Reinforcement Learning: Value Function and Policy

Sebastian Dittert
Analytics Vidhya
Published in
6 min readApr 13, 2020

--

In the last article I described the fundamental concept of Reinforcement Learning, the Markov Decision Process (MDP) and its specifications. With the help of the MDP, Deep Reinforcement Learning problems can be described and defined mathematically.

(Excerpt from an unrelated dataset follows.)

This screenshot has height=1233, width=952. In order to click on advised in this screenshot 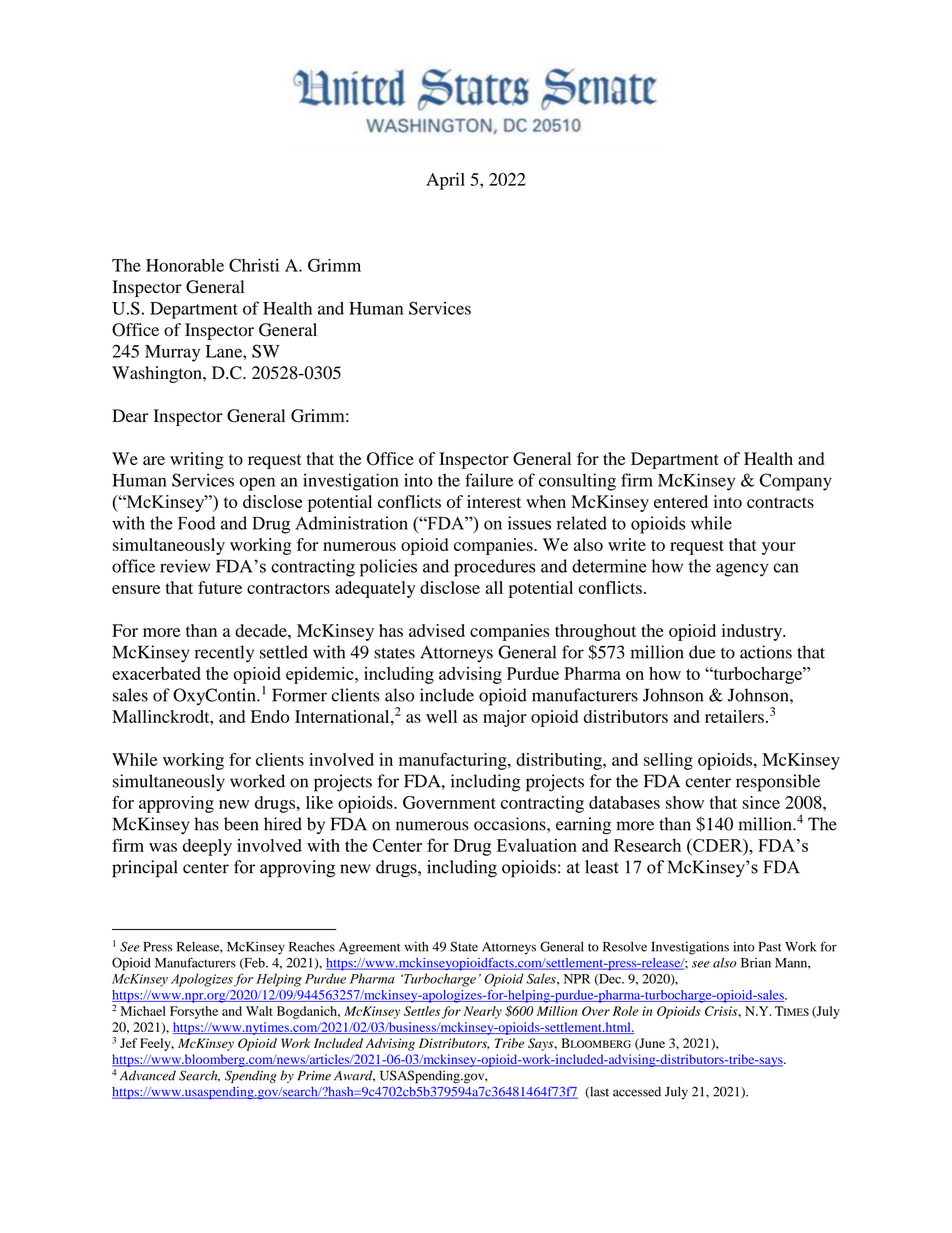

Since, as described in the MDP article, an agent interacts with an environment, a natural question that might come up is: How does the agent decides what to do, what is his decision-making process? Further, the agent might want to know how good his actions have been and evaluate his current situation in the environment, in the sense of wanting to solve the Problem?

This is exactly what the following article will deal with. The concrete interaction between the agent and the environment. How does the agent evaluate his temporary situation in the environment and how does he decide what action to take?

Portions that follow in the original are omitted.